Table 2 depicts the differences in the three countries considered in this paper with respect to FAO-procured insecticides and areas treated. In Ethiopia, malathion and chlorpyrifos were primarily used; in Kenya, deltamethrin and fenitrothion, respectively, whereas in Somalia, M. acridum and teflubenzuron were the dominant insecticides (Table 2). The FAO Locust Hub database [22] indicates that of the total surface area of 1.60 million hectares treated in these three countries during the campaign, malathion was the most used product—43.5% of the surface area, followed by chlorpyrifos (27.5%) (Table 2).
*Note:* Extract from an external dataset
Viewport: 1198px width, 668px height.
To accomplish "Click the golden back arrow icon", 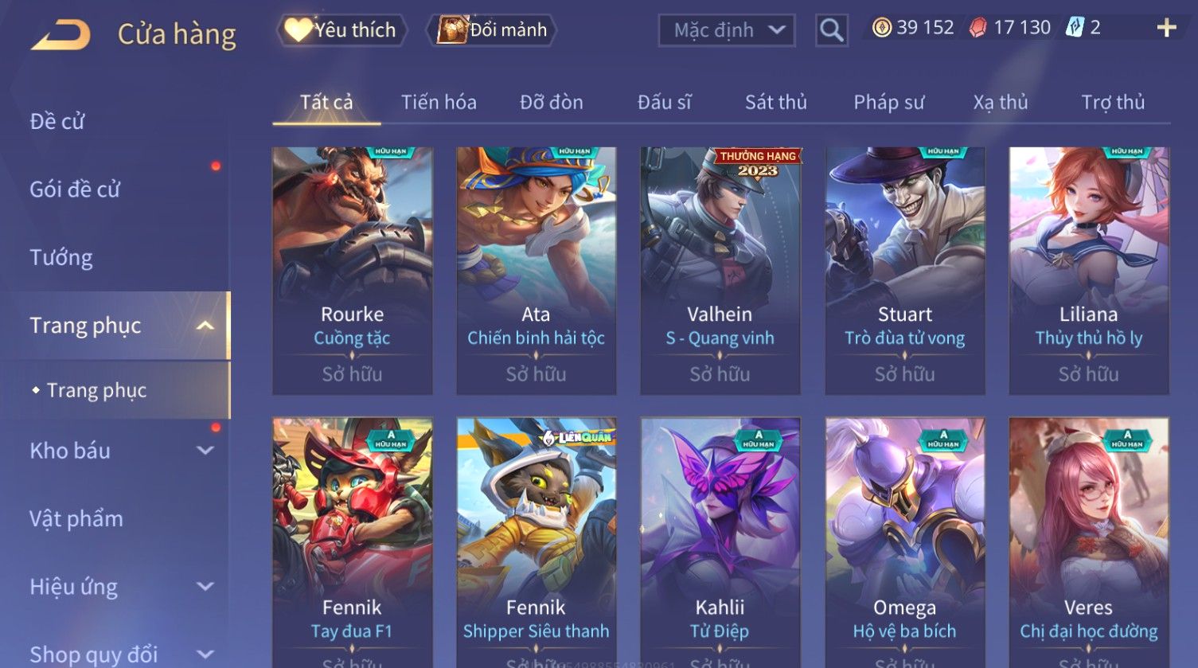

M. acridum came third with 15.8% of the total surface area treated—a novelty compared to previous campaigns. In Ethiopia and Kenya, the use of M. acridum was primarily for experimental rather than operational purposes. The exact amount used in Kenya was not reported. It is worth reiterating that during the 2003–2005 DL upsurge, malathion and chlorpyrifos were also the dominant insecticides.
Figure 1 demonstrates that there were three control peaks. The first was in April 2020 in Ethiopia and Kenya. The second and largest peak was from October 2020 to February 2021 in all three countries, and the third was in June 2021, primarily in Somalia. From June onwards, treatments were almost exclusively carried out in Somalia (Figure 1).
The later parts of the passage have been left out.